Why does the Pythons __call__ return the same Decorator instance?

Question

class Decorator:
def __init__(self, C):
    self.C = C

def __call__(self, *args):
    self.wrapped = self.C(*args)
    return self


@Decorator
class C:
    def __init__(self, attr):
        self.attr = attr

x = C('hello')
y = C('world')
print(x)
print(y)

Result:

<__main__.Decorator object at 0x000000000056A400>
<__main__.Decorator object at 0x000000000056A400>

I cannot understand why the same instance of the class Decorator is returned in the method __call__ .

Answer 1

Decorators are 'binded' to the class, not the instance.

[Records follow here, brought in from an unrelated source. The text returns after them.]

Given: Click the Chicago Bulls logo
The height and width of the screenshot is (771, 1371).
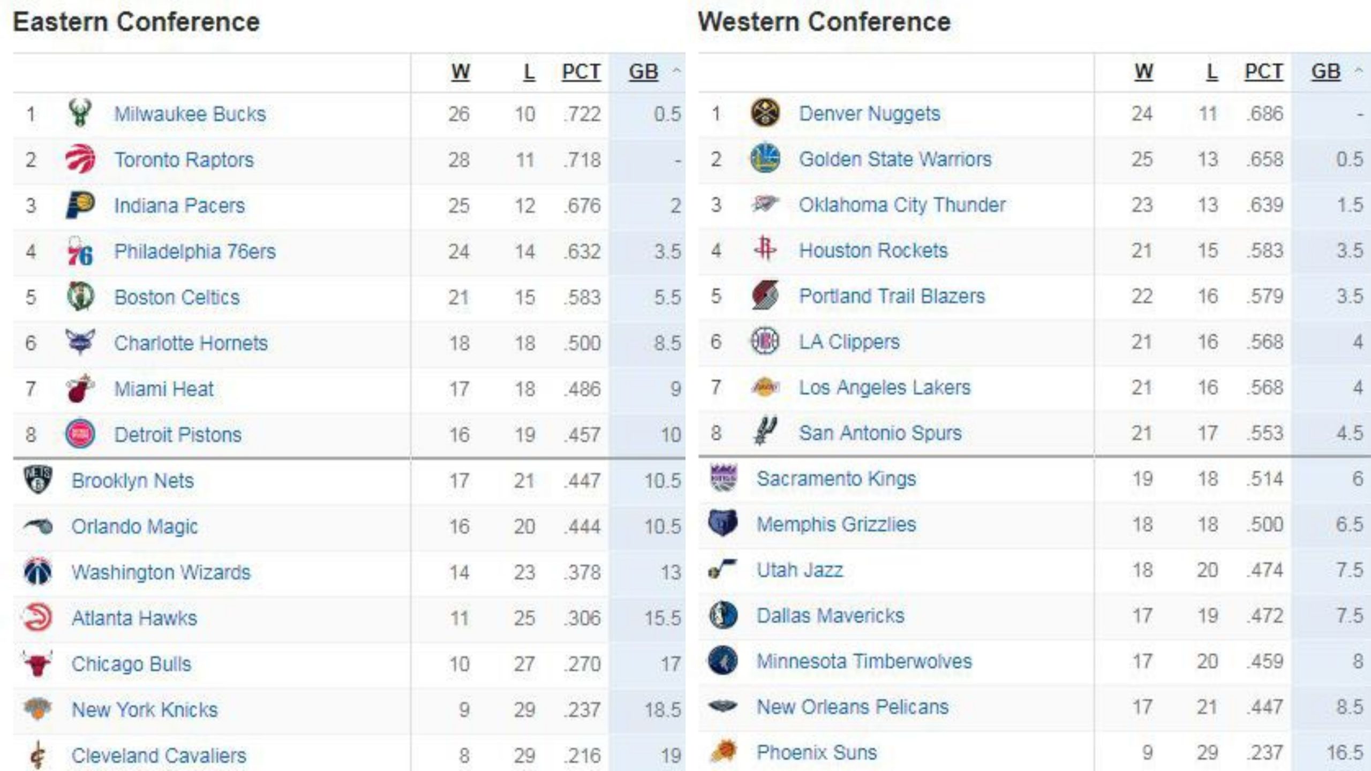Looking at the screenshot, I should click(x=37, y=664).
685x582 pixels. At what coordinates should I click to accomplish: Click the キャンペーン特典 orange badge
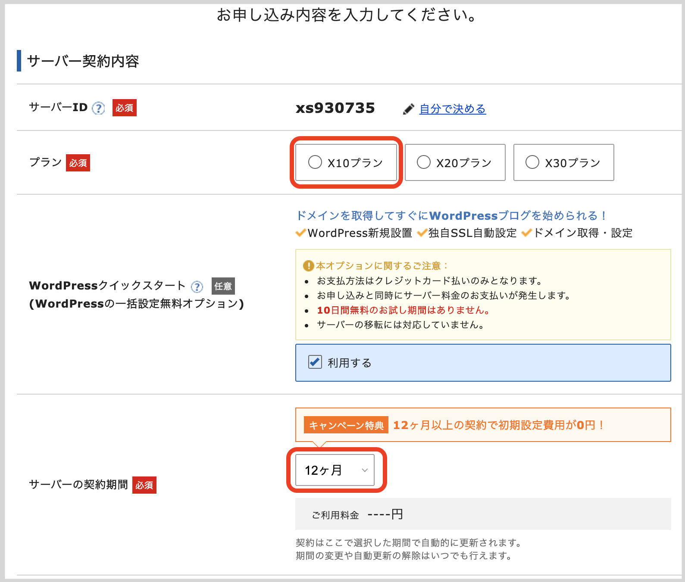(346, 425)
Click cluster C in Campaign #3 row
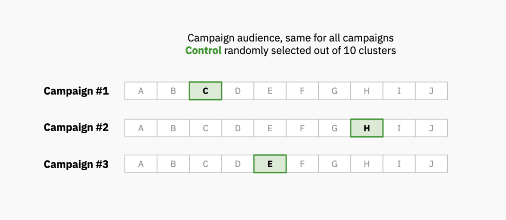The width and height of the screenshot is (506, 220). (206, 164)
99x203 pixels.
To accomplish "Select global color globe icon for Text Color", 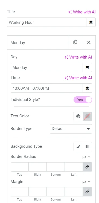I will 78,116.
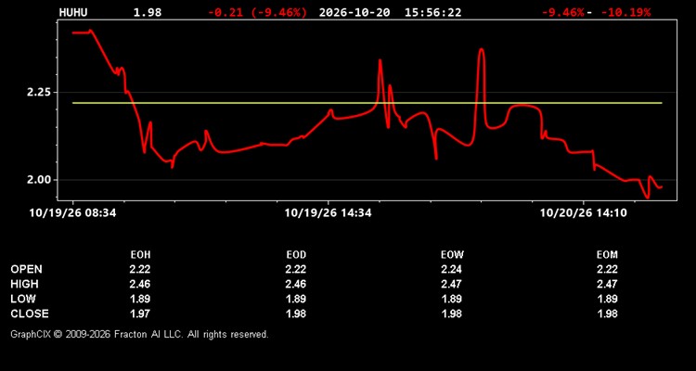Click the 10/19/26 08:34 axis marker
The height and width of the screenshot is (371, 696).
coord(72,213)
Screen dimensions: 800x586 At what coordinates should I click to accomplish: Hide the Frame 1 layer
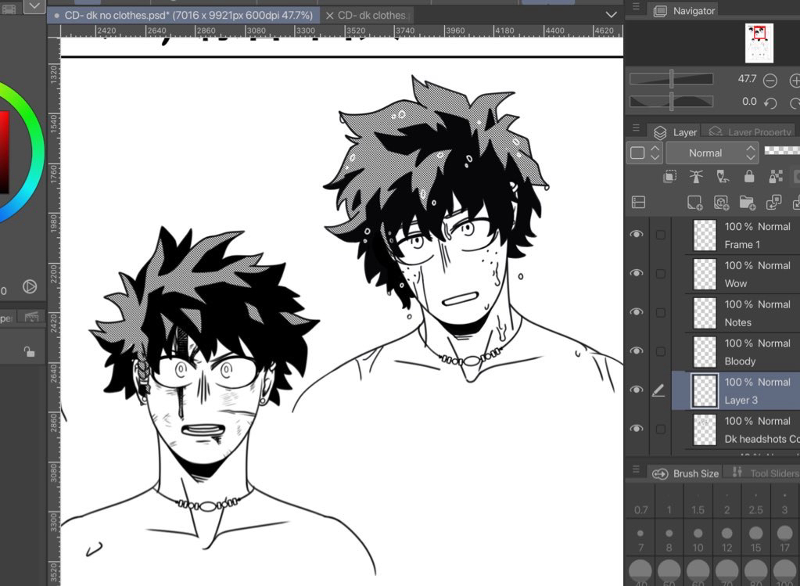coord(637,234)
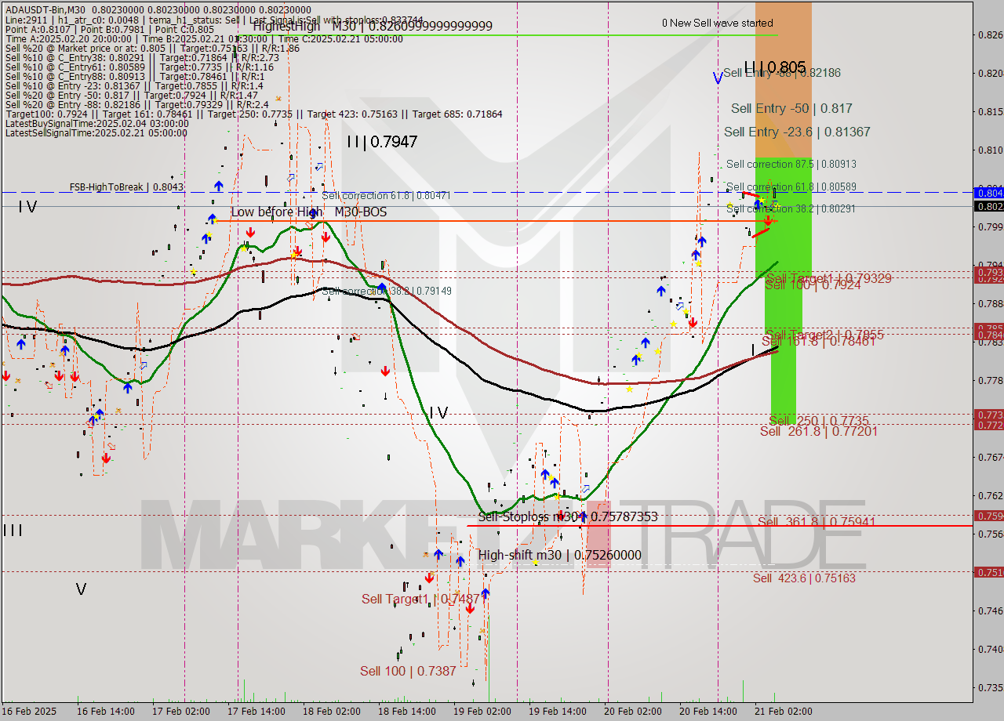Click the 0 New Sell wave started text
Viewport: 1004px width, 721px height.
coord(718,24)
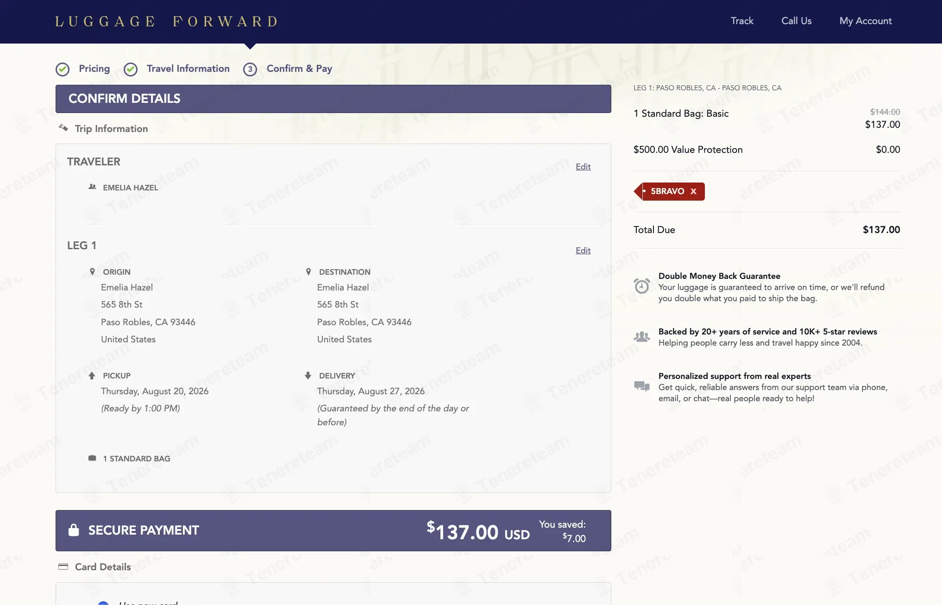The width and height of the screenshot is (942, 605).
Task: Click the lock icon in Secure Payment
Action: tap(74, 530)
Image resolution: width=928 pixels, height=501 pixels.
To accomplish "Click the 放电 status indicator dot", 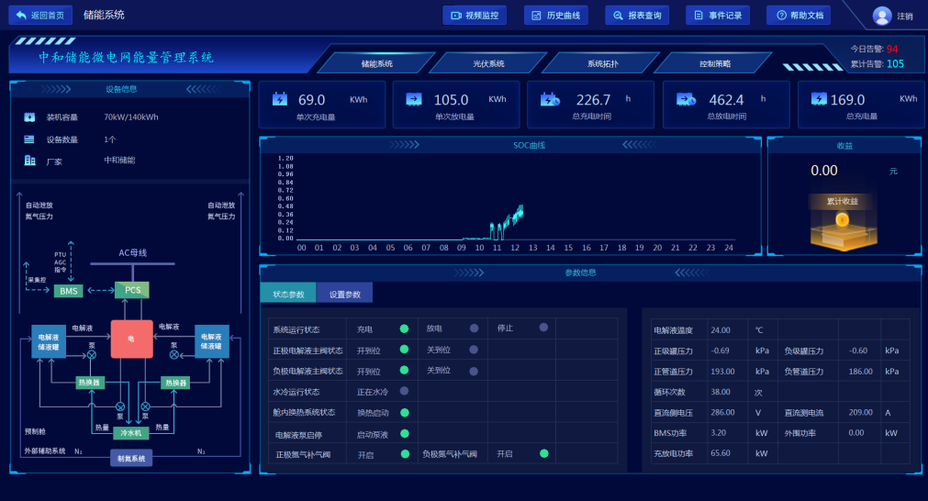I will point(474,328).
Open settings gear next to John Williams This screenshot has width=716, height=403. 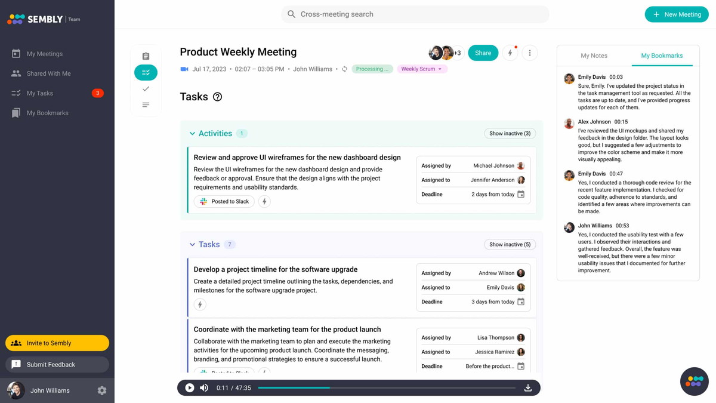pyautogui.click(x=102, y=390)
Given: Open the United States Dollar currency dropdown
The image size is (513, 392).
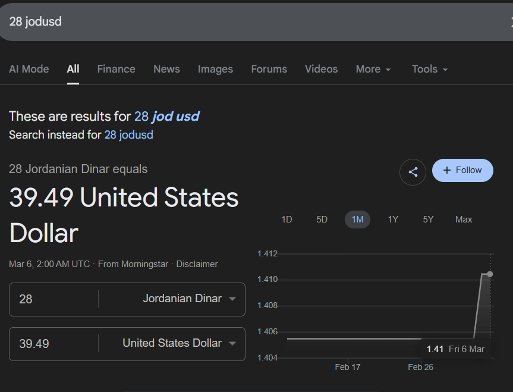Looking at the screenshot, I should (179, 343).
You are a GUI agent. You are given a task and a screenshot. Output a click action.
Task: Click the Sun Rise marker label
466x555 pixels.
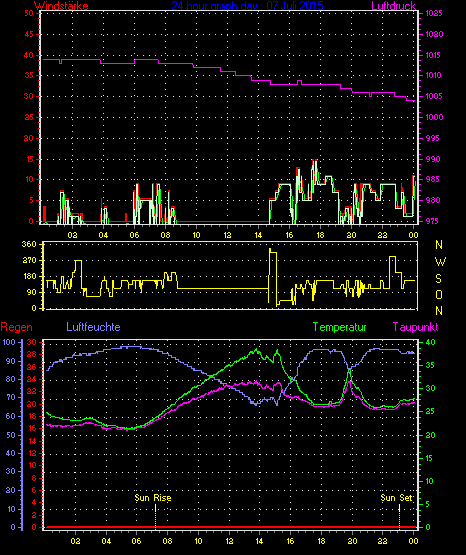(x=153, y=498)
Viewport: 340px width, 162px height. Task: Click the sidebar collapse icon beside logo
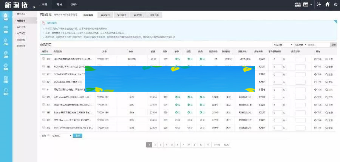tap(34, 7)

Adding a counter makes it clearer:

class Decorator:
    count = 0

    def __init__(self, C):
        self.C = C

    def __call__(self, *args):
        self.count += 1
        self.wrapped = self.C(*args)
        print('Decorator counter: %d' % self.count)
        return self


@Decorator
class C:
    count = 0

    def __init__(self, attr):
        self.count += 1
        self.attr = attr
        print(self)
        print('C counter: %d' % self.count)


x = C('hello')
y = C('world')
print(x)
print(y)

Out:

<__main__.C object at 0x1070ec050>
C counter: 1 # adds one to each instance
Decorator counter: 1
<__main__.C object at 0x1070ec0d0>
C counter: 1 # adds one to each instance
Decorator counter: 2 # sums up!
<__main__.Decorator object at 0x1070e7fd0>
<__main__.Decorator object at 0x1070e7fd0>